I have a basic question on using cross-validation for model parameter tuning (model training) and model evaluation (testing) similar to this Model Tuning and Model Evaluation in Machine Learning

I understand that it is suggested to only use the training set (test set remain 'unseen') to tune the model parameter ('mtry', I am using Random Forest (RF)) i.e. training set is split further into training and validation set to do k-fold cross validation to obtain optimum parameter value.

However, I am confused if I then wish to do k-fold cross validation to evaluate the model accuracy (to test the trained model on different test sets sampled from the whole dataset). Is the right model evaluation procedure is:

(1) Simply rerun RF, with the parameter 'mtry' tuned by CV only using training set, to different training-test set partitions?
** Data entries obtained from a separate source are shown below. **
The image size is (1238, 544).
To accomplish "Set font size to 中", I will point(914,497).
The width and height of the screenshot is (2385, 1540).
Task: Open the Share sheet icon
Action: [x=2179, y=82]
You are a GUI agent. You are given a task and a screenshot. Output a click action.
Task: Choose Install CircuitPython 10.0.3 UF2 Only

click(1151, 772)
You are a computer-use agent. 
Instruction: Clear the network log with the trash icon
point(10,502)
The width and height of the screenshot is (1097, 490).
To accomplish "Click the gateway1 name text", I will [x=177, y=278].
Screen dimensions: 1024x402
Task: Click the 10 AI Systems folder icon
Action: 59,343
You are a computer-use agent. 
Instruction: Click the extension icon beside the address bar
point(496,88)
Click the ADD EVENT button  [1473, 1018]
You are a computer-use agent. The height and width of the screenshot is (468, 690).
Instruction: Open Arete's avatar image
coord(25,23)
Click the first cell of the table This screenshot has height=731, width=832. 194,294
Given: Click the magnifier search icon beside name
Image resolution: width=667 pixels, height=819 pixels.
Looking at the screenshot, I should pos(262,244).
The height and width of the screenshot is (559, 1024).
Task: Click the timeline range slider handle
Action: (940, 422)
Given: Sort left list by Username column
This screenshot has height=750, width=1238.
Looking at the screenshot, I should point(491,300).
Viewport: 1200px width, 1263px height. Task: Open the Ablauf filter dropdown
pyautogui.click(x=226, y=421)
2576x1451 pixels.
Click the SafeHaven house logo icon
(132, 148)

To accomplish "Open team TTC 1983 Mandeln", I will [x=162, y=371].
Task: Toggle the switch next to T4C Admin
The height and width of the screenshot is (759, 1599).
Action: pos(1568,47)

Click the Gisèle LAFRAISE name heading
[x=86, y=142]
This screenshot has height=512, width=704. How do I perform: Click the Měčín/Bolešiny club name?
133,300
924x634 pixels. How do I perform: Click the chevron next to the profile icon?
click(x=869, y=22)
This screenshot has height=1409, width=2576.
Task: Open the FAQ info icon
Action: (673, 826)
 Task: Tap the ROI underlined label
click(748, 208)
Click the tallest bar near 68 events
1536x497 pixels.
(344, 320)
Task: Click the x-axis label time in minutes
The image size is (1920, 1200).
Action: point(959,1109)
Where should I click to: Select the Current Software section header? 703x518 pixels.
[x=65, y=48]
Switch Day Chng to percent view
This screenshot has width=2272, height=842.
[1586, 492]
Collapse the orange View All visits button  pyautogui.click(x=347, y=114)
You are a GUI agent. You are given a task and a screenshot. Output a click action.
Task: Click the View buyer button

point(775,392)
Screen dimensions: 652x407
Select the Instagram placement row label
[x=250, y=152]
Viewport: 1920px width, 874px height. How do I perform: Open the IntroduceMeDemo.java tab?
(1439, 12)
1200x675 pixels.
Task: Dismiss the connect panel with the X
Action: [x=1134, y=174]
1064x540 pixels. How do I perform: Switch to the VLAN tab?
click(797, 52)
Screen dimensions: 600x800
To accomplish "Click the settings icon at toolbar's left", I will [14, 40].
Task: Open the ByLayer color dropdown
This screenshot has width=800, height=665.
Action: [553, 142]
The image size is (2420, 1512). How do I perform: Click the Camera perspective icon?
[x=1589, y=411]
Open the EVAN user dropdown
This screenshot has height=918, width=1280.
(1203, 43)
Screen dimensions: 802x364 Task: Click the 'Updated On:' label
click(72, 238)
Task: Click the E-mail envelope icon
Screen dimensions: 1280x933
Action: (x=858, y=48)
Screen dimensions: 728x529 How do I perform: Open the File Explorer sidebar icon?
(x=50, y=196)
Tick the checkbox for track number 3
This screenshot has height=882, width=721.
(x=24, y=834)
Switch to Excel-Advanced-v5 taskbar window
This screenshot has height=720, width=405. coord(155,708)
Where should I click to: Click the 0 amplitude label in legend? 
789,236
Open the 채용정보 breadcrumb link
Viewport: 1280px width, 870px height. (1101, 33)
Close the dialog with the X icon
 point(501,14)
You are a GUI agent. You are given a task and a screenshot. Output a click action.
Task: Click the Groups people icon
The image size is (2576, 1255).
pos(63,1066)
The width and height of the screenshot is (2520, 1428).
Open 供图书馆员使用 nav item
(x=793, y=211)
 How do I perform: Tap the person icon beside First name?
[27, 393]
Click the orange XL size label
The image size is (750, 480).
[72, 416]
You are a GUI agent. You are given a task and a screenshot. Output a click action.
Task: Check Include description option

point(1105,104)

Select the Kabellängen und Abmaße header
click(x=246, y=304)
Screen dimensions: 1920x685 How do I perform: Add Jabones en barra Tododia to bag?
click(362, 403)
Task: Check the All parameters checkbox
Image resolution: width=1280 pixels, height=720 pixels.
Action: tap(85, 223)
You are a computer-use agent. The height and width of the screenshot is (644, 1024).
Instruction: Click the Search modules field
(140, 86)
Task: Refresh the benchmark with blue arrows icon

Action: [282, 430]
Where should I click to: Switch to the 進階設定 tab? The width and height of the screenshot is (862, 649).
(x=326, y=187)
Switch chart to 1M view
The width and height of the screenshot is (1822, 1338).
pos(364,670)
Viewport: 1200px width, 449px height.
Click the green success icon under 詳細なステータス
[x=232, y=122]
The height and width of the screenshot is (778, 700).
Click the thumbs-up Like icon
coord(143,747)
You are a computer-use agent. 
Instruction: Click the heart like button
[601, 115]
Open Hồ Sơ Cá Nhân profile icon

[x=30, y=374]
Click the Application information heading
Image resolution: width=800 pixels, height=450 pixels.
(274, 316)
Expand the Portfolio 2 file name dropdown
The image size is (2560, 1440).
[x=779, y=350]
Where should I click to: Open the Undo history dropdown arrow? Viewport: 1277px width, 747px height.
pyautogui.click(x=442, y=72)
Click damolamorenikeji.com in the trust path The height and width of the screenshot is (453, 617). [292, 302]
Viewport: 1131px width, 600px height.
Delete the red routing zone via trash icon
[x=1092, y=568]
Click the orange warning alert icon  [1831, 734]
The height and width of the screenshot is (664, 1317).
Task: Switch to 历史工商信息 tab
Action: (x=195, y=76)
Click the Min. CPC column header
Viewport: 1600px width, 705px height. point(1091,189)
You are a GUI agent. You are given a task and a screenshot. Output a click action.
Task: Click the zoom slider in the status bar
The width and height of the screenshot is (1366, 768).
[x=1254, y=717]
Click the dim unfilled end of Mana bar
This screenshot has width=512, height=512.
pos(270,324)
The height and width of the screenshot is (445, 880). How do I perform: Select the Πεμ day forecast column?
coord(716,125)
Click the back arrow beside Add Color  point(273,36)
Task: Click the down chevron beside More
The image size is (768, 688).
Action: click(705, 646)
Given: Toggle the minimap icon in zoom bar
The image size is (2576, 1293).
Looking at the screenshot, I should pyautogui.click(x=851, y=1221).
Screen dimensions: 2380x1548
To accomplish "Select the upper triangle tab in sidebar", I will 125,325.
Although only 1 (one) realization/partition of training set is used to tune 'mtry' at the beginning? OR should I tune 'mtry' using different training set realizations to begin with?

(2) Run RF with the tuned 'mtry' on different bootstrap samples from the 1 (one) realization of test set (at the beginning) not used to tune 'mtry'?

Thank you and sorry if my writing is a bit confusing.

Best Answer

The simple rule is that data used for evaluating the performance of a model should not have been used to optimize the model in any way. If you split all of the available data into k disjoint subsets to use to tune the hyper-parameters of a model (e.g. the kernel and regularization parameters of an SVM), then you cannot perform unbiased performance estimation as all of the data has influenced the selection of the hyper-parameters. This means that both (1) and (2) are likely to be optimistically biased.

The solution is to use nested cross-validation, where the outer cross-validation is used for performance evaluation. The key point is that we want to estimate the performance of the whole procedure for fitting the model, which includes tuning the hyper-parameters. So you need to include in each fold of the outer cross-validation all of the steps used to tune the model, which in this case includes using cross-validation to tune the hyper-parameters independently in each fold. I wrote a paper on this topic, which you can find here, section 5.3 gives an example of why performing cross-validation for both model selection and performance evaluation is a bad idea.